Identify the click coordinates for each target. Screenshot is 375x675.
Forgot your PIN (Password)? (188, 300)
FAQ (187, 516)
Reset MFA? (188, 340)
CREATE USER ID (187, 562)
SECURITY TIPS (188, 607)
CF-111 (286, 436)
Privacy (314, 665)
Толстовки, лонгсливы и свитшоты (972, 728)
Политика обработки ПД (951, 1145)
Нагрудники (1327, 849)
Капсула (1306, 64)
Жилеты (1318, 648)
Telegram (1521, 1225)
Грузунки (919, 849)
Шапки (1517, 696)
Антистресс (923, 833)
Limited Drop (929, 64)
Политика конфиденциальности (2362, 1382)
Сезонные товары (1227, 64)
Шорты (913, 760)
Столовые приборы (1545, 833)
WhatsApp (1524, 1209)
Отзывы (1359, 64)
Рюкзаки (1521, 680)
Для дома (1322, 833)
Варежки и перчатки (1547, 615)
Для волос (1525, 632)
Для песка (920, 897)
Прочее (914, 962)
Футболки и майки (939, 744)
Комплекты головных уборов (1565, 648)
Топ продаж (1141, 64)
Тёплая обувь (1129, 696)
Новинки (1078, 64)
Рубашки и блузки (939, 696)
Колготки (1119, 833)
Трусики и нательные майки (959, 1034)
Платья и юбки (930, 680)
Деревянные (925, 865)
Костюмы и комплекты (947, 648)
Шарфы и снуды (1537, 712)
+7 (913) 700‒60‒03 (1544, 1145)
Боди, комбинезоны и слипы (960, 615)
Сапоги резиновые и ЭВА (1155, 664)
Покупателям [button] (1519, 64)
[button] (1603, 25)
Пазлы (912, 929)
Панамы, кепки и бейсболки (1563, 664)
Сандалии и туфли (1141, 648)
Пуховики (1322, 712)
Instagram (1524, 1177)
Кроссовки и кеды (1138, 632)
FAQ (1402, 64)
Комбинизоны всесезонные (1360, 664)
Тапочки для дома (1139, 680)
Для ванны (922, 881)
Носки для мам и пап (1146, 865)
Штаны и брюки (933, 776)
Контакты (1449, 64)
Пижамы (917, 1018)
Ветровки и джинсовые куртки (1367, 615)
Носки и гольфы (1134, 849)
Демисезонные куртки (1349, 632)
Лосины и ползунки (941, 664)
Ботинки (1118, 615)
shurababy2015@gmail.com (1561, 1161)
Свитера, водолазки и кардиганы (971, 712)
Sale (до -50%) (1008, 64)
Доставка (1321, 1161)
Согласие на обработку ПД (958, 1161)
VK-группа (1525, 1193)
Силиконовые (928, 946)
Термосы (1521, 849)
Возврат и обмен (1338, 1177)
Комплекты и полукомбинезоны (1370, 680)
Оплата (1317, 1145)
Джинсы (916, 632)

## WHAT TO WORK ON
The whole of the data is to be returned with every line intact.

## EXPECTED ANSWER
Identify the click coordinates for each target. Screenshot is 375x675.
Forgot your PIN (Password)? (188, 300)
FAQ (187, 516)
Reset MFA? (188, 340)
CREATE USER ID (187, 562)
SECURITY TIPS (188, 607)
CF-111 (286, 436)
Privacy (314, 665)
Толстовки, лонгсливы и свитшоты (972, 728)
Политика обработки ПД (951, 1145)
Нагрудники (1327, 849)
Капсула (1306, 64)
Жилеты (1318, 648)
Telegram (1521, 1225)
Грузунки (919, 849)
Шапки (1517, 696)
Антистресс (923, 833)
Limited Drop (929, 64)
Политика конфиденциальности (2362, 1382)
Сезонные товары (1227, 64)
Шорты (913, 760)
Столовые приборы (1545, 833)
WhatsApp (1524, 1209)
Отзывы (1359, 64)
Рюкзаки (1521, 680)
Для дома (1322, 833)
Варежки и перчатки (1547, 615)
Для волос (1525, 632)
Для песка (920, 897)
Прочее (914, 962)
Футболки и майки (939, 744)
Комплекты головных уборов (1565, 648)
Топ продаж (1141, 64)
Тёплая обувь (1129, 696)
Новинки (1078, 64)
Рубашки и блузки (939, 696)
Колготки (1119, 833)
Трусики и нательные майки (959, 1034)
Платья и юбки (930, 680)
Деревянные (925, 865)
Костюмы и комплекты (947, 648)
Шарфы и снуды (1537, 712)
+7 (913) 700‒60‒03 (1544, 1145)
Боди, комбинезоны и слипы (960, 615)
Сапоги резиновые и ЭВА (1155, 664)
Покупателям [button] (1519, 64)
[button] (1603, 25)
Пазлы (912, 929)
Панамы, кепки и бейсболки (1563, 664)
Сандалии и туфли (1141, 648)
Пуховики (1322, 712)
Instagram (1524, 1177)
Кроссовки и кеды (1138, 632)
FAQ (1402, 64)
Комбинизоны всесезонные (1360, 664)
Тапочки для дома (1139, 680)
Для ванны (922, 881)
Носки для мам и пап (1146, 865)
Штаны и брюки (933, 776)
Контакты (1449, 64)
Пижамы (917, 1018)
Ветровки и джинсовые куртки (1367, 615)
Носки и гольфы (1134, 849)
Демисезонные куртки (1349, 632)
Лосины и ползунки (941, 664)
Ботинки (1118, 615)
shurababy2015@gmail.com (1561, 1161)
Свитера, водолазки и кардиганы (971, 712)
Sale (до -50%) (1008, 64)
Доставка (1321, 1161)
Согласие на обработку ПД (958, 1161)
VK-группа (1525, 1193)
Силиконовые (928, 946)
Термосы (1521, 849)
Возврат и обмен (1338, 1177)
Комплекты и полукомбинезоны (1370, 680)
Оплата (1317, 1145)
Джинсы (916, 632)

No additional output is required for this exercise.